Spéculation des intermédiaires

Dans ces points de vente visités, les acheteurs ne s’emballent pas. Ils se donnent une chance et attendent encore quelques jours pour voir dévaluer les prix du marché à leur avantage. De la foire de Kolda au marché de Saré Yoba Diéga et au marché hebdomadaire de Diaobé, en passant par d’autres points de vente de la région, l’appréhension est la même. Une des raisons qui expliquent cette cherté est l’existence d’intermédiaires qui sont chargés de vendre les bêtes à la place du propriétaire. D’après les personnes interrogées, ils proposent une somme hors de portée pour pouvoir bénéficier de la marge financière, si leur coup réussit.

 Par exemple, ils peuvent annoncer 175 à 200 mille F Cfa, là où le propriétaire de la bête n’en veut que 150 mille, nous explique-t-on. ‘’Nous avons peur d’approcher les négociants. Ce ne sont pas les éleveurs qui s’occupent de la vente, ce sont surtout leurs représentants’’, dénonce un chef de famille. Ce qui contribue à mettre hors de portée des portefeuilles moyens le précieux animal.

‘‘De nos jours, les spéculateurs se procurent toutes les bonnes bêtes qui pourraient attirer les acheteurs et faire flamber les prix. Ils encaissent parfois 10 à 15 mille francs par tête’’, souligne un autre habitué des lieux.

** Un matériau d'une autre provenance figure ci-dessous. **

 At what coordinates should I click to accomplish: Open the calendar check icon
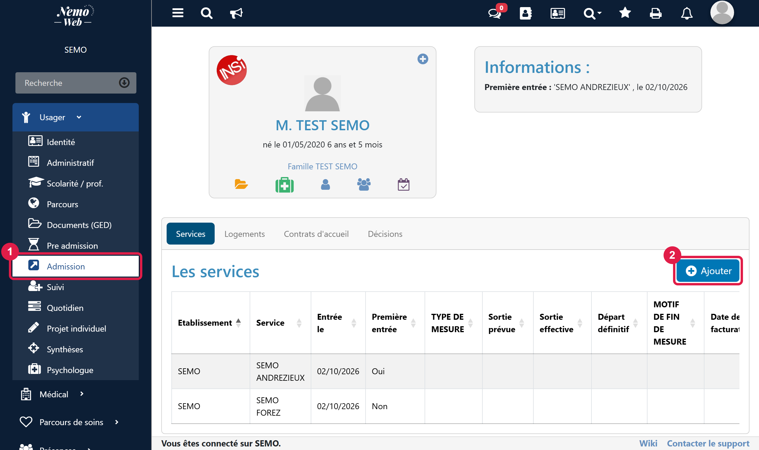[403, 184]
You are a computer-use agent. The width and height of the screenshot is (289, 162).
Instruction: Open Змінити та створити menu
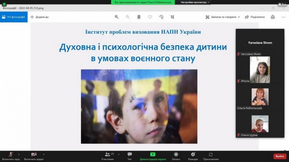tap(221, 17)
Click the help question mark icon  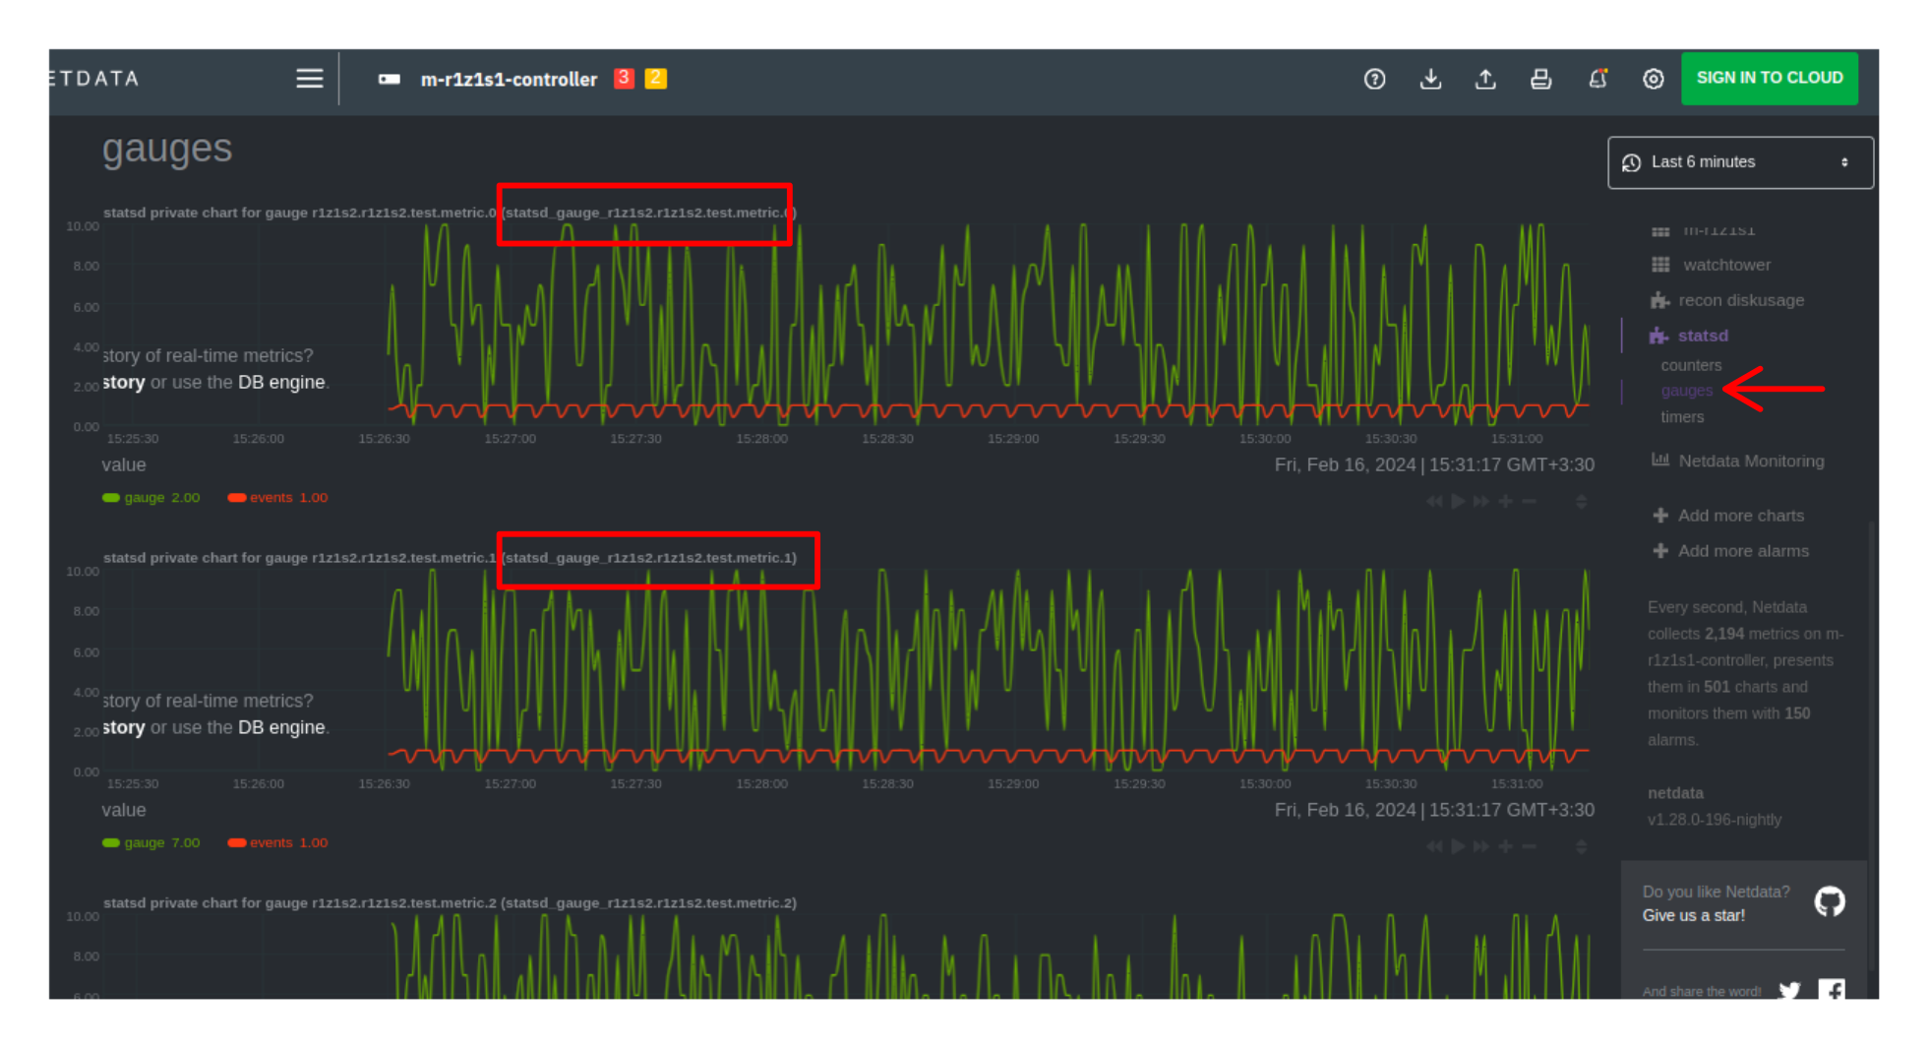1374,79
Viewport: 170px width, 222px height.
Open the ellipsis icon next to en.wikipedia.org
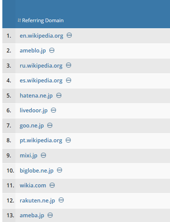(69, 35)
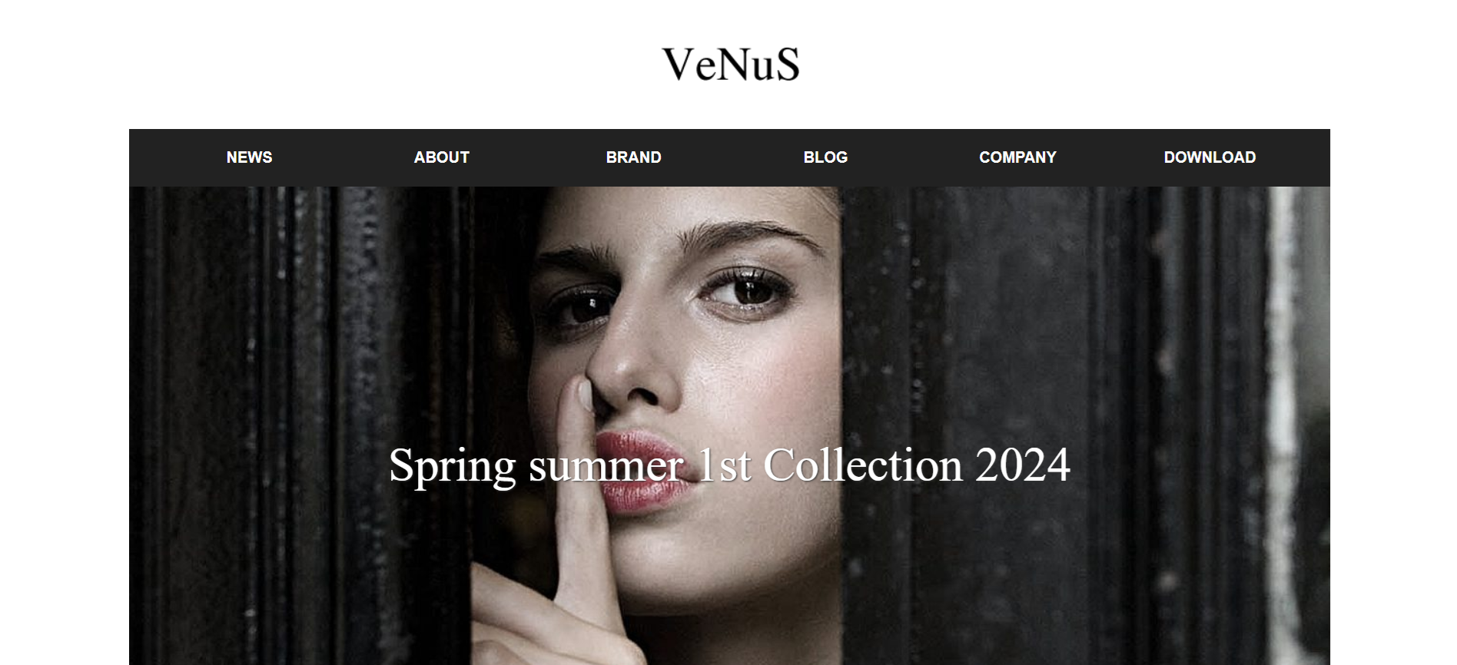
Task: Navigate to the COMPANY page
Action: pyautogui.click(x=1017, y=157)
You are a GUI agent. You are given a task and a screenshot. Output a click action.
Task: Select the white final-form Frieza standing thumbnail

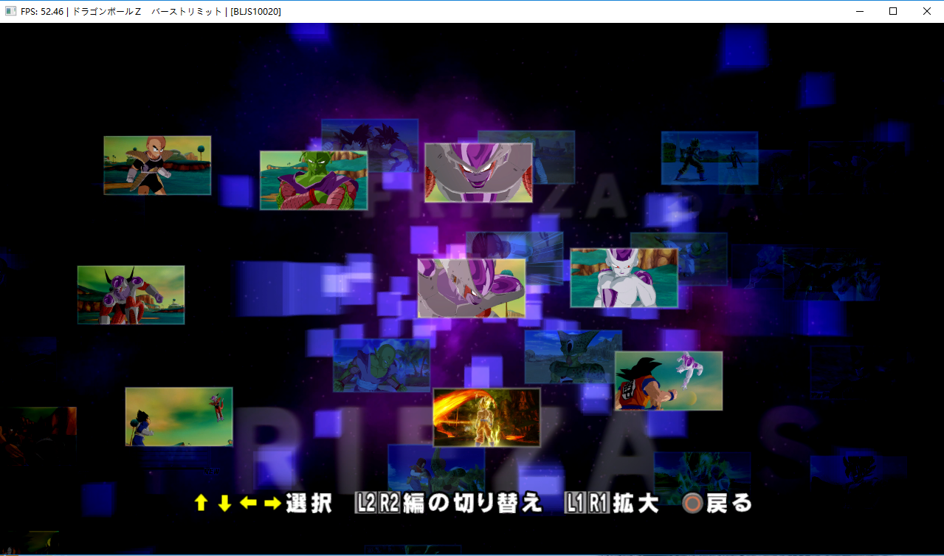click(x=624, y=278)
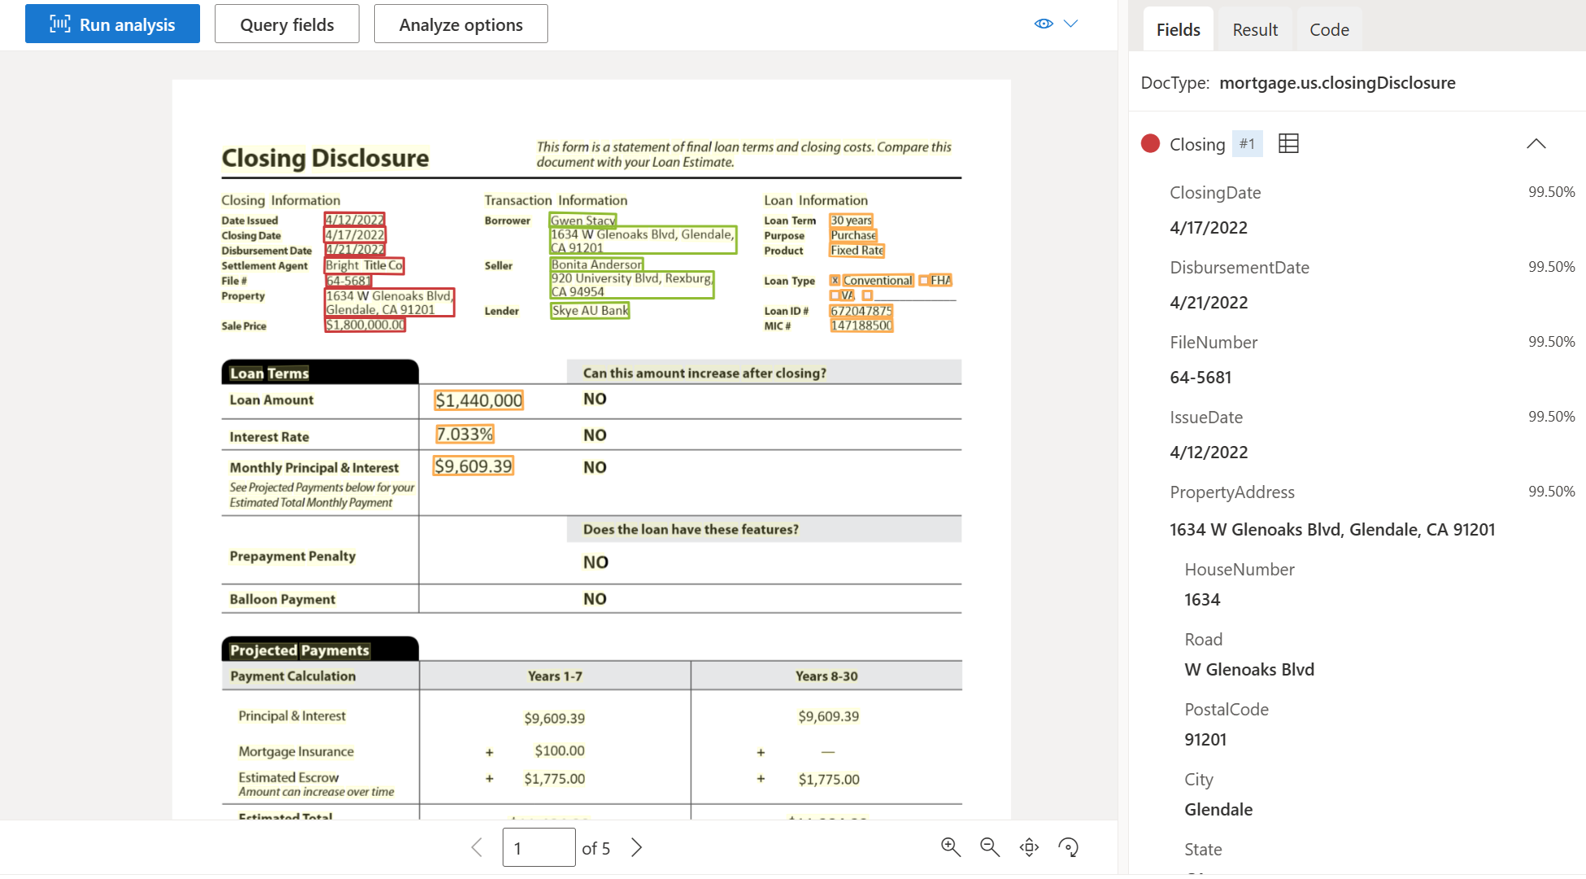Expand the chevron dropdown next to eye icon
The image size is (1586, 879).
[x=1071, y=22]
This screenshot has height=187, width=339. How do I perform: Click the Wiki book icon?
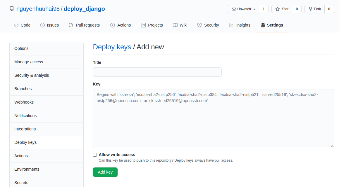175,25
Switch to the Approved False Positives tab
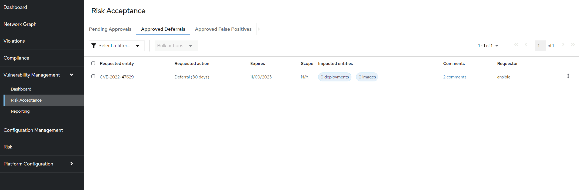Viewport: 579px width, 190px height. tap(223, 29)
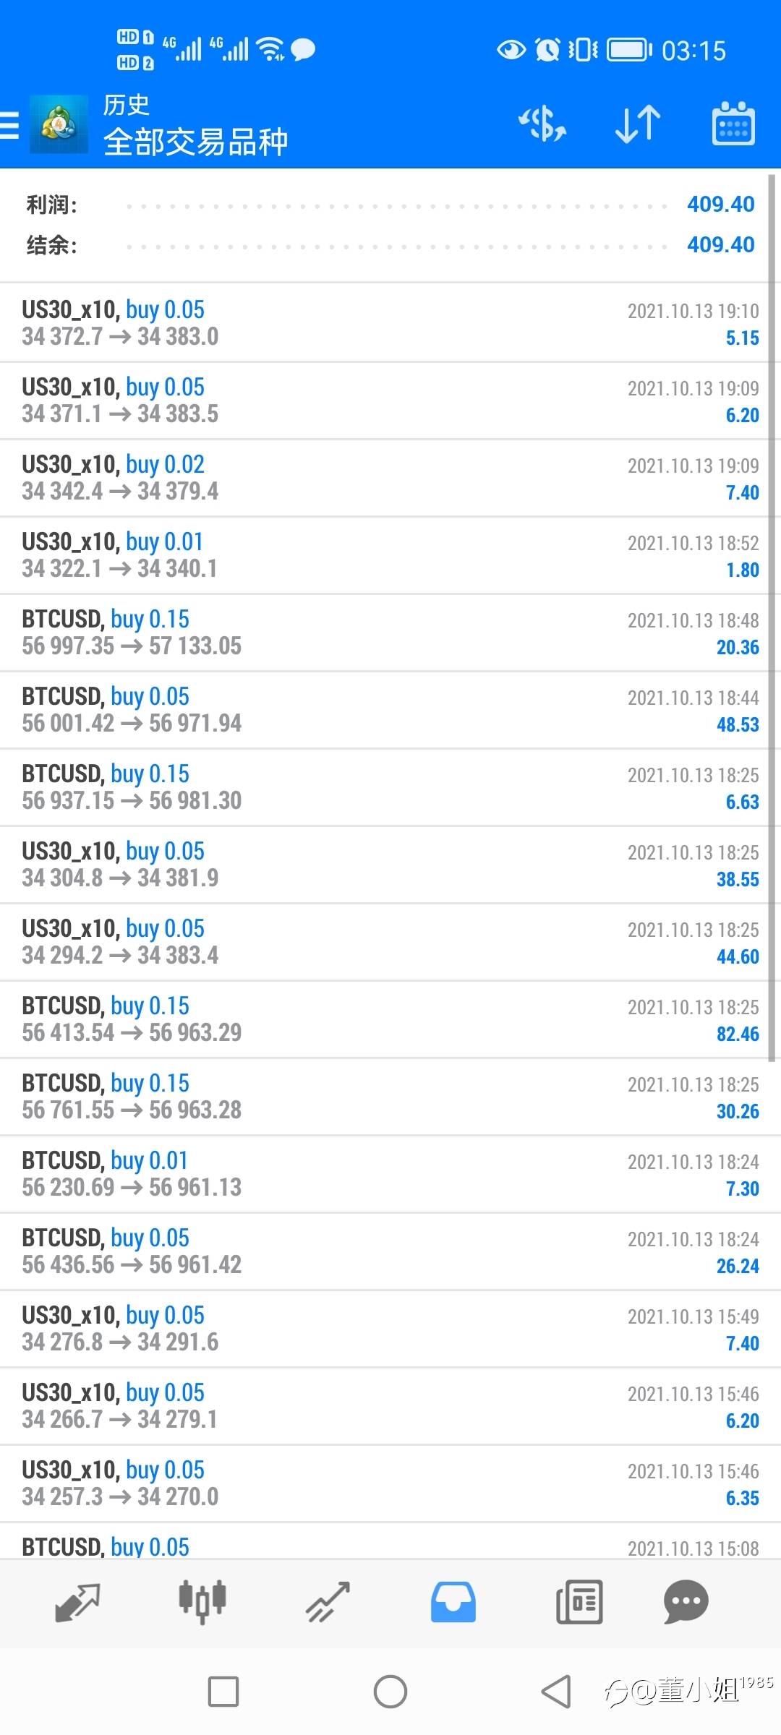Open the BTCUSD trade with 82.46 profit
Viewport: 781px width, 1735px height.
391,1019
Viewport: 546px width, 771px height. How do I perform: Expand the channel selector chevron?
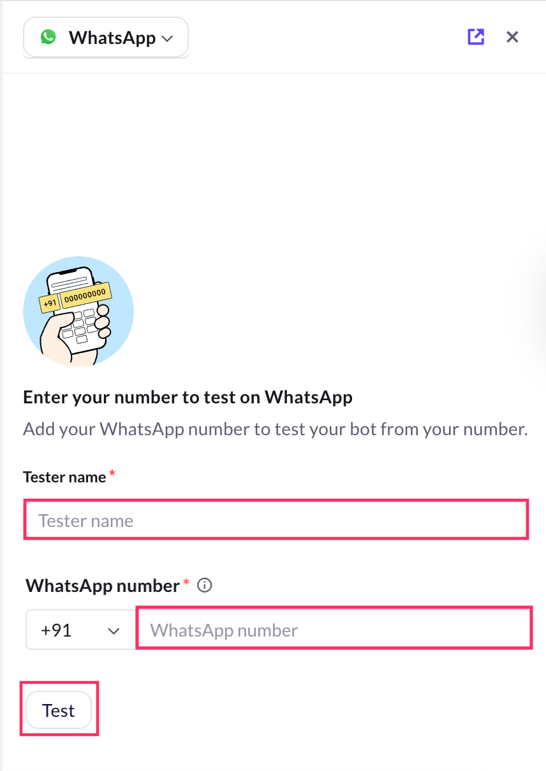point(168,38)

Les éleveurs s’en plaignent aussi

De leur côté, les éleveurs sont également desservis par cette spéculation. Cette intermédiation est ressentie comme de la concurrence déloyale. ‘‘Si nous avons tant souffert pour acheter, élever et transporter nos moutons d’une localité à une autre, nous constatons aujourd’hui que ces spéculateurs gagnent plus que nous autres les éleveurs. Ils habitent ici et connaissent mieux la ville. Donc, ils sont les maîtres des lieux», explique un éleveur de Diaobé qui tenait quatre bêtes bien engraissées. Et de poursuivre : ‘‘Les moutons qu’on vend sont parfaits. Alors que la concurrence est déloyale entre les éleveurs et les commerçants.’’

Fête compromise

Résultat des courses : c’est la perplexité chez beaucoup d’acheteurs. La fête s’annonce compromise pour certains.  ‘‘Je ne crois pas que je puisse sacrifier une bête cette année, avec la dégringolade du pouvoir d’achat et l’achat des intrants pour la saison des pluies qui refuse d’arroser la terre, la cherté de la vie et la rentrée scolaire qui pointe  à l'horizon. Il est peut-être plus sage de se contenter de quelques kilos de viande de chez le boucher du coin ou de procéder à un sacrifie collectif’’, nous confie Binta Diédhiou, une mère de famille et lavandière. ‘‘Comment vais-je m’en sortir avec ce rite traditionnel de la religion qui, en plus des obligations quotidiennes, coïncide avec bon nombre d’autres événements qui nécessitent d’énormes dépenses ?’’, s’interroge Moctar Ba, polygame retraité et père de 15 enfants.